==== Source material ====
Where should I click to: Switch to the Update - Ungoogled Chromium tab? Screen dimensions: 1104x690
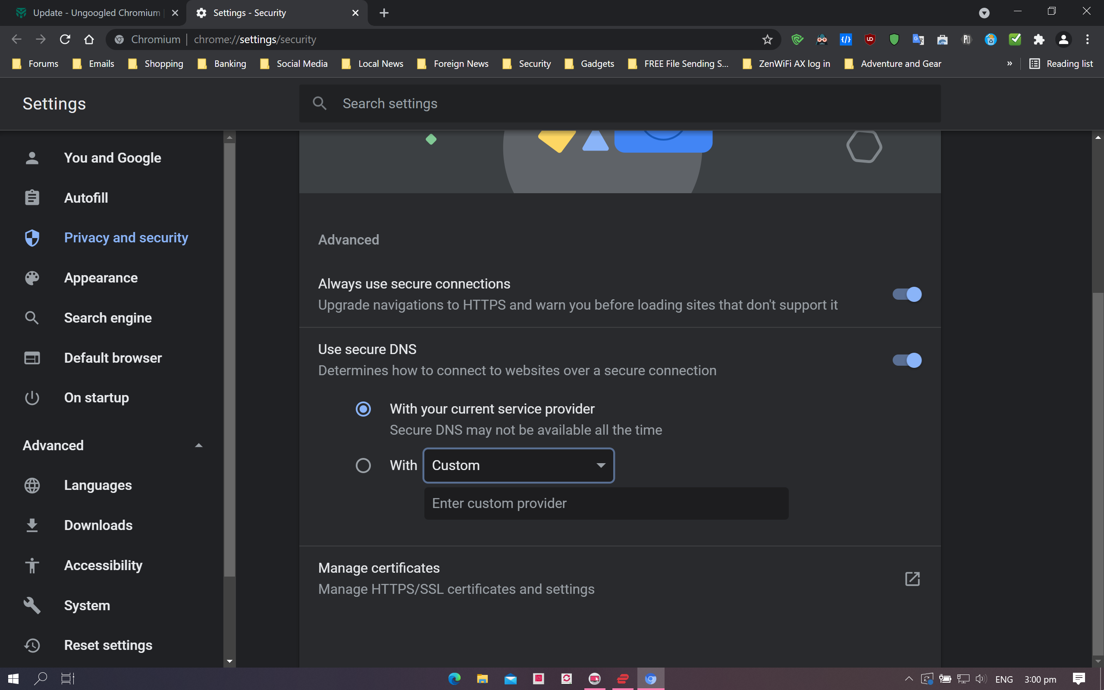pos(96,13)
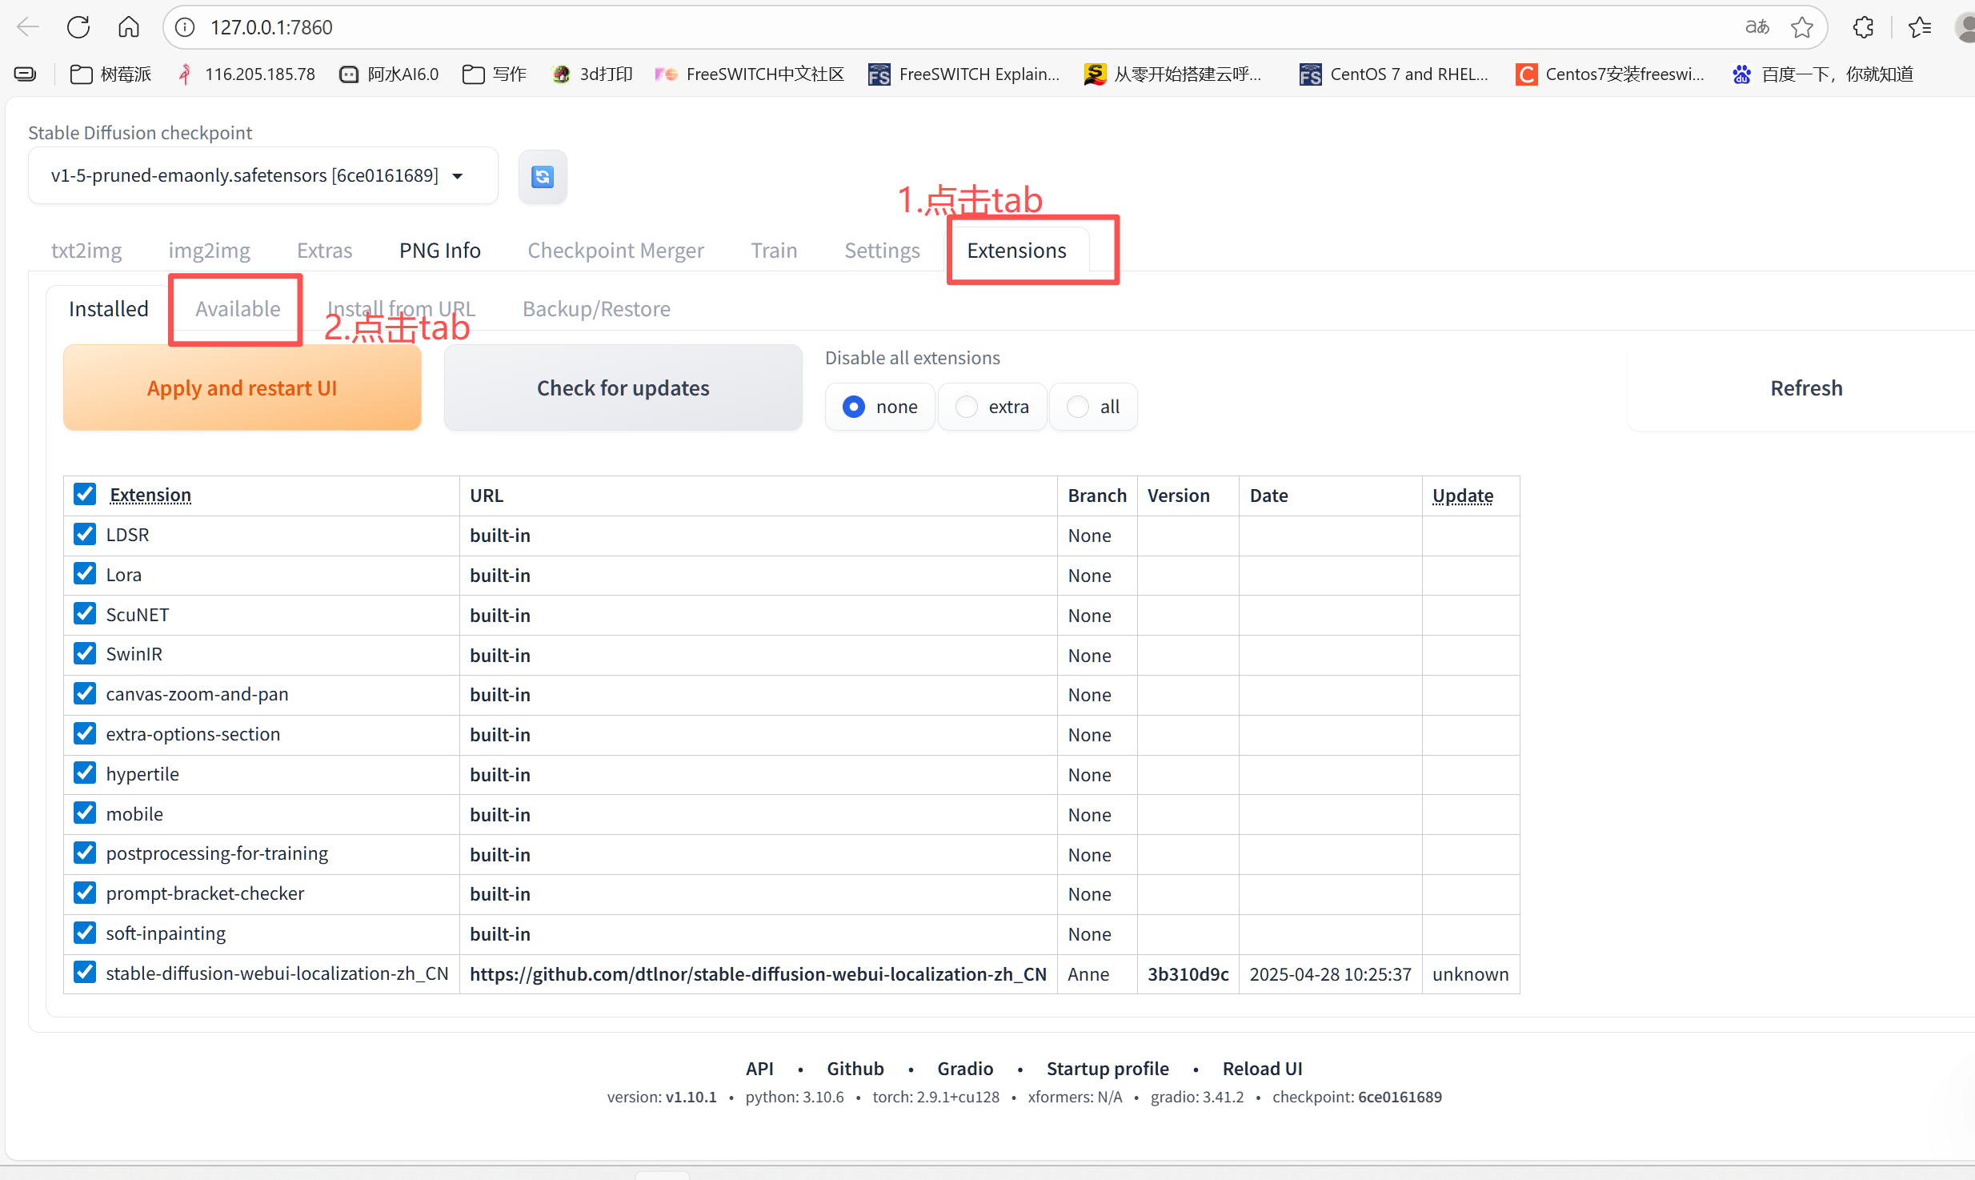This screenshot has height=1180, width=1975.
Task: Switch to the Available tab
Action: click(x=238, y=309)
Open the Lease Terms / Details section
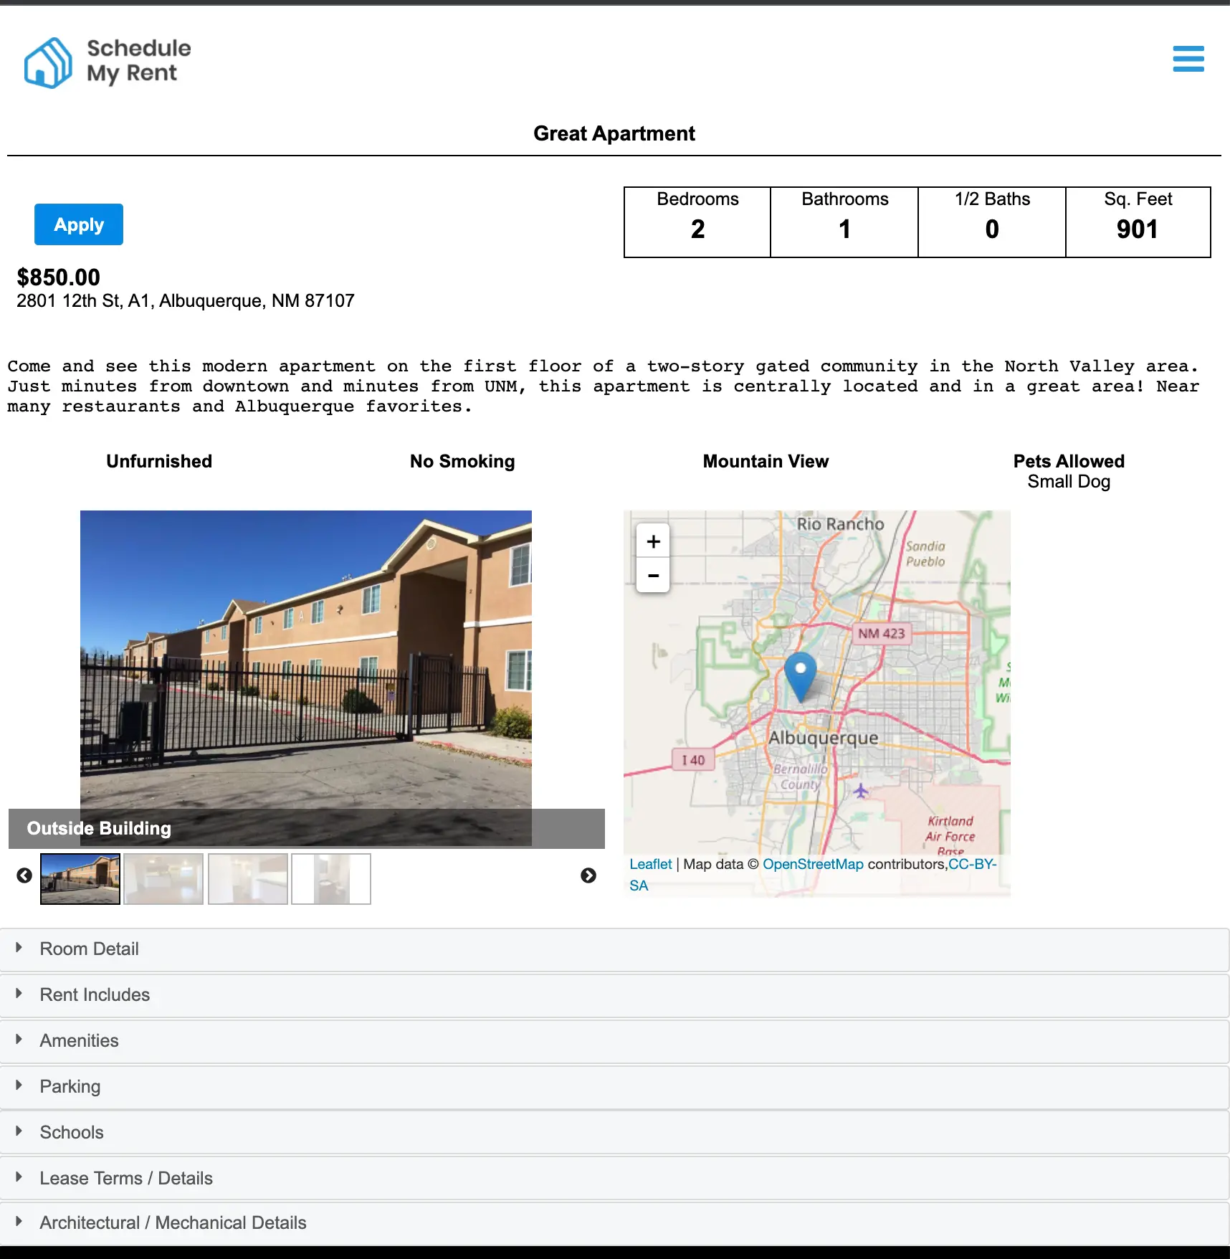The image size is (1230, 1259). [126, 1178]
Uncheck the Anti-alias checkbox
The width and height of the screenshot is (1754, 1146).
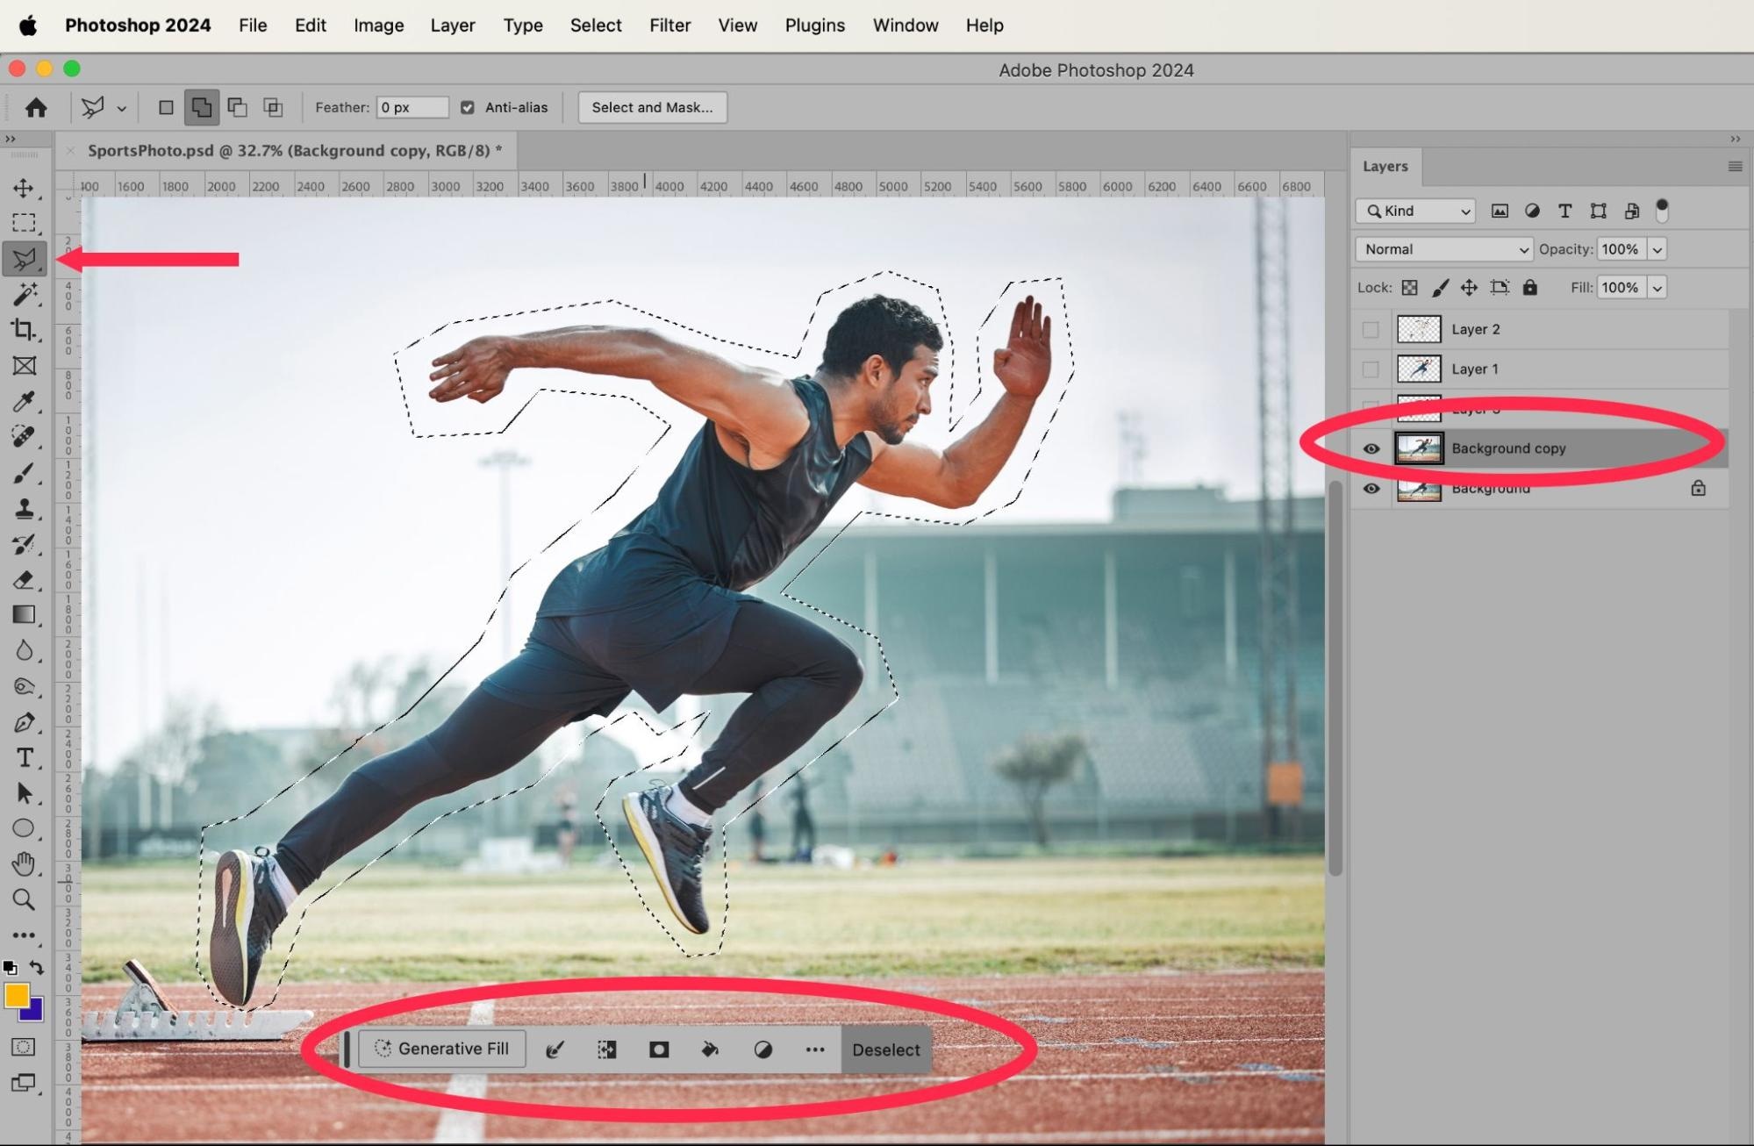468,108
====
Problem statement
Repeat the data word for word. Skip the pictures.

Written answer
Where should I click to: Switch to the Update - Ungoogled Chromium tab? Screen dimensions: 1104x690
pos(96,13)
This screenshot has height=1180, width=1975.
Task: Switch to the Available tab
Action: click(x=238, y=309)
Open the Lease Terms / Details section
The image size is (1230, 1259). [126, 1178]
Uncheck the Anti-alias checkbox
The width and height of the screenshot is (1754, 1146).
468,108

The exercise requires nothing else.